Cult TV: Literally. Do a full Reality TV show in the loopiest ashram, commune or spiritual retreat you can find. Make sure there's plenty of hard ritual group fucking and first-class new-age gobbledegobbley and you have yourself a guaranteed hit. What cult DOESNT have a charismatic leader who wants more attention? What cult DOESNT have many tasty ladies and their jealous male partners, all in a fragile state of mind and willing to submit to anything? To add spice, bring in an auditor to go through the books at the end of the series.

Immigrant Island: Another tv show, but only as an extra revenue stream. The main point of this (and i recall i might have blogged this obnoxious idea once before) is to satisfy everyone caught up in the 'I'm not racist but...' stream that runs almost silently through the asylum debate they have in the UK. I propose that anyone who wants to come and live in Britain be allowed in with open arms. Open arms that immediately clasp shut around them and forcibly stick them on a transport to some imperial hell(o)hole like the Falkland Islands, Ascension or the Isle of Wight. Any godforsaken old chip of Empire will do. We stick them into centres where they must learn english or teach it to those who havent, and they must all learn about the new way of life in Britain. This means being made to read the Sun, watch Eastenders, listen to Blazin' Squad and generally get briefed on the current state of societal relations in the country. If they can last there for a year and still want to live in mainland UK, they are more than fucking welcome. They're eminently suitable people who will most likely rise to the top of their chosen professions and make extremely valuable contributions to civic life. In fact, with the rapid demise of social cohesion in much of Britain, they may be our only hope. The ones that decide it's not for them after all, can fuck off. Guardian readers and Daily Mail believers ('readers' is a little unfair, no?) should both be happy. Televise it and the Brits may have to do a little bit of soul-searching of their own. Australia and Canada, get ready.

National Service for Chavs: We're all together on this one aren't we? I needn't have to make a strong case, right? We quickly pass an overnight law that states that anyone caught wearing Burberry under the age of 40 has, by default, signed up to 2 years in the Army and must report for duty in Belize at 9AM the next day or face a rigged military tribunal.

National Service for Immigrants: Hmmmmm.
National Service for Everyone: Maybe.
Immigrant Island for Chavs: Poor Islanders
Immigrant Island for Everyone: Yes.

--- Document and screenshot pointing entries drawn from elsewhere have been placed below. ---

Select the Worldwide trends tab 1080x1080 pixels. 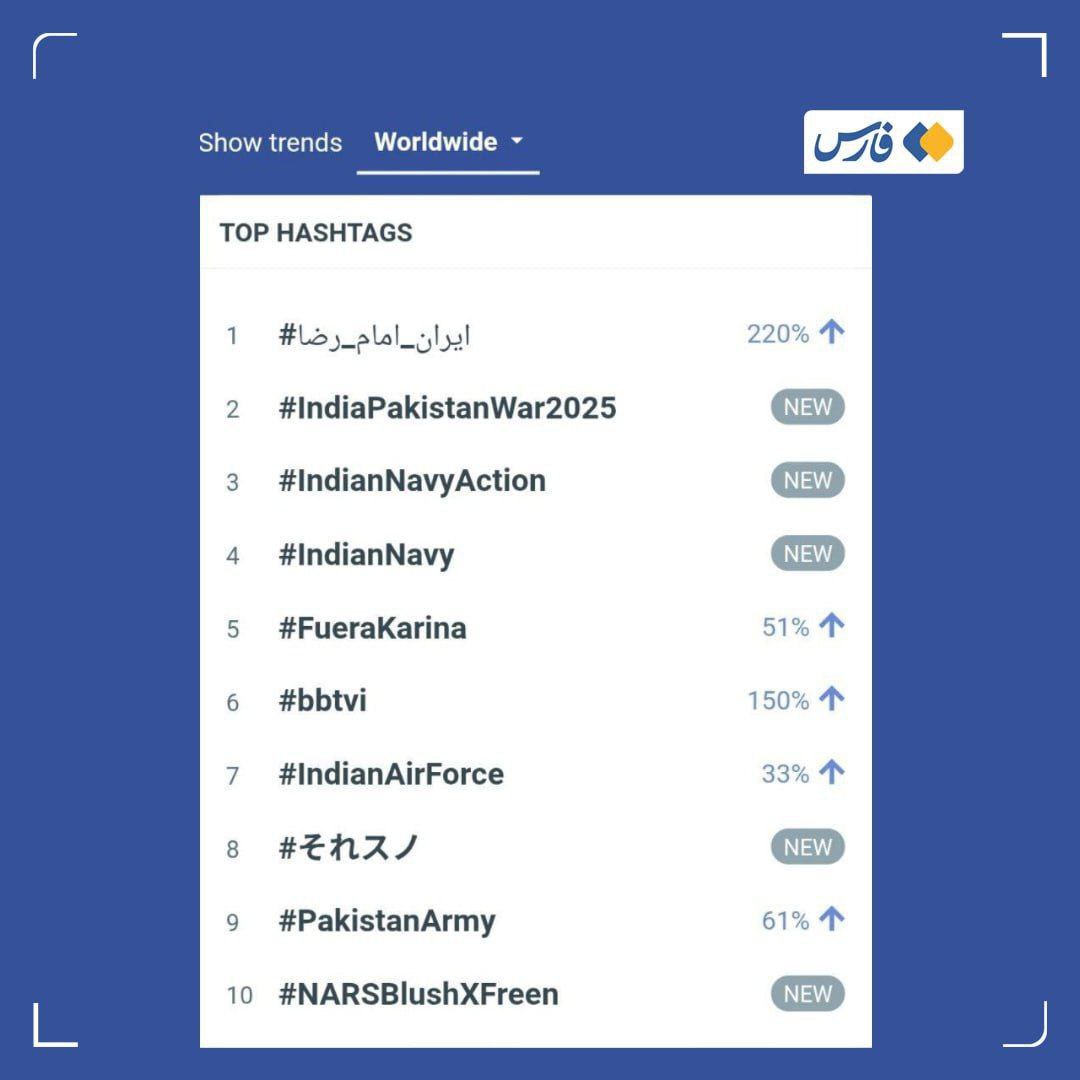pyautogui.click(x=448, y=143)
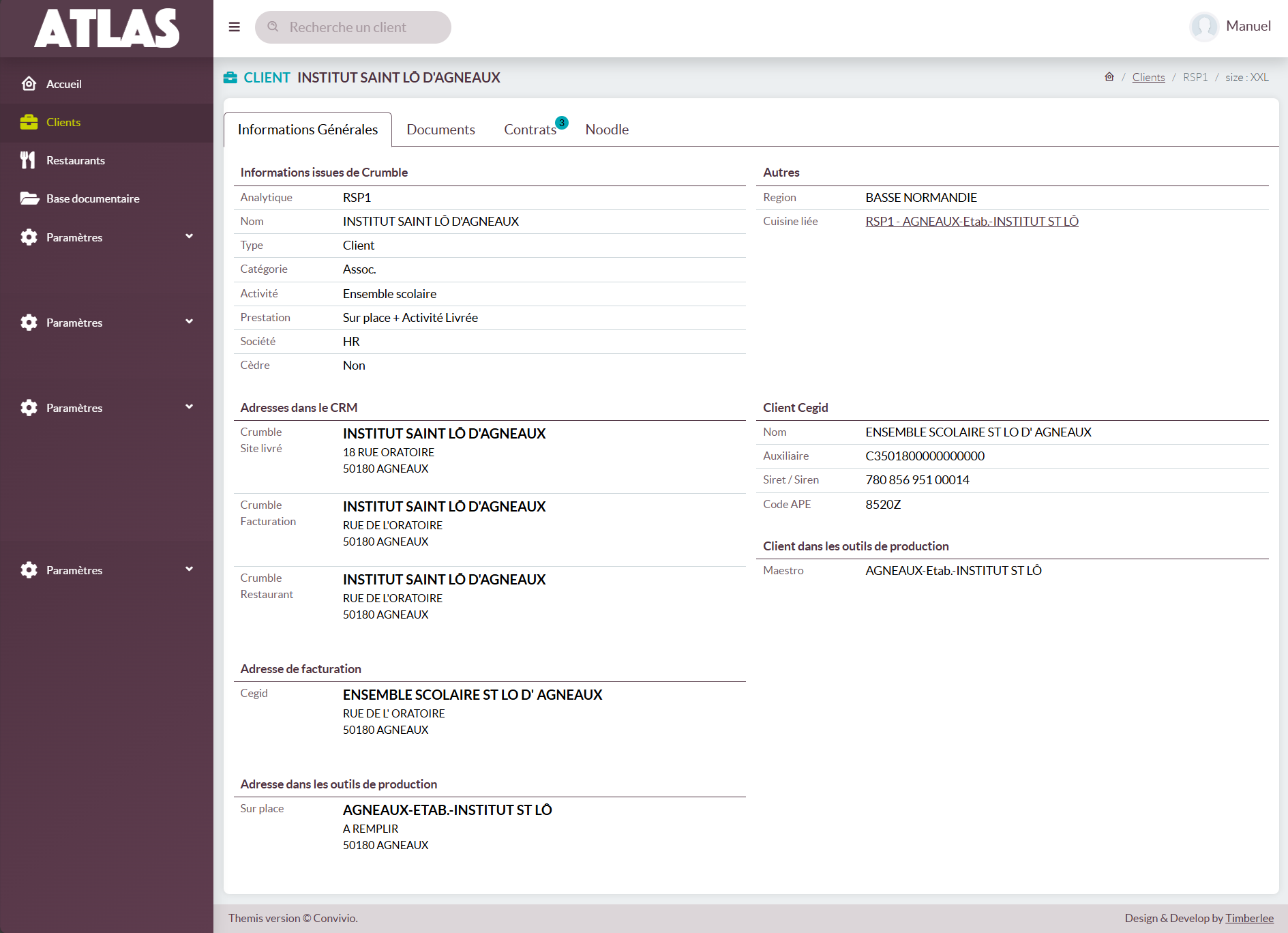Screen dimensions: 1288x933
Task: Expand the last Paramètres sidebar chevron
Action: (x=190, y=569)
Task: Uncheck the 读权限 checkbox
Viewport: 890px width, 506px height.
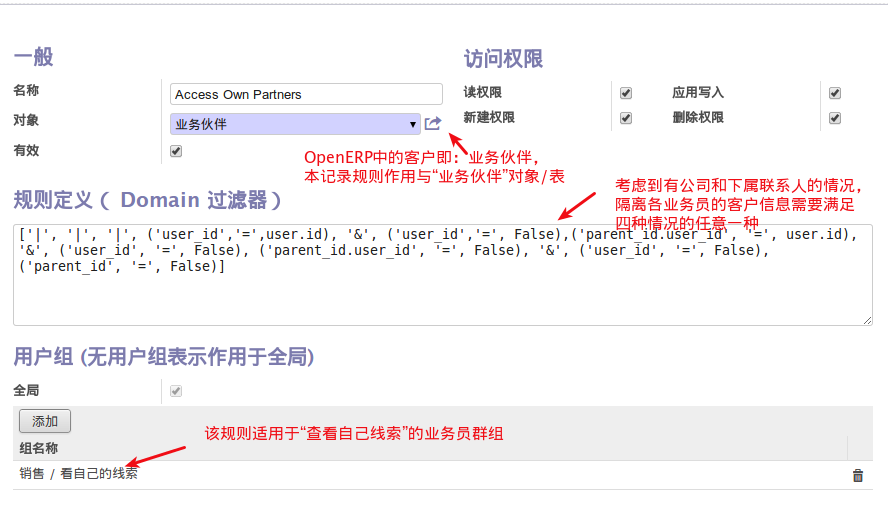Action: pos(626,93)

Every British resident has to spend an enforced year away from home thinking about the value or otherwise of remaining in the Isles. You'll come back happier and finally have something to talk about with your neighbours.

The Encyclopaedia of Falsity: Where in the world can you go to discover that the sub-Saharan African worm that lives in your cockhole knows nothing of late-sixties Free Jazz? Nowhere that i can think of. We need a central repositry of all things wrongly asserted, falsly attributed and generally lied about. I call this new invention 'The Internet'

I have a feeling some of these have either been tried or at least suggested in jest elsewhere. i don't care. i've run out of things to blog and still people come to read so i've got no choice. funny service will be resumed never.
incidentally, wouldn't this make a fine book? 100 perfectly lovely, amateur solutions for a better life with stark, brutal, professional refutations of each idea on the opposite page.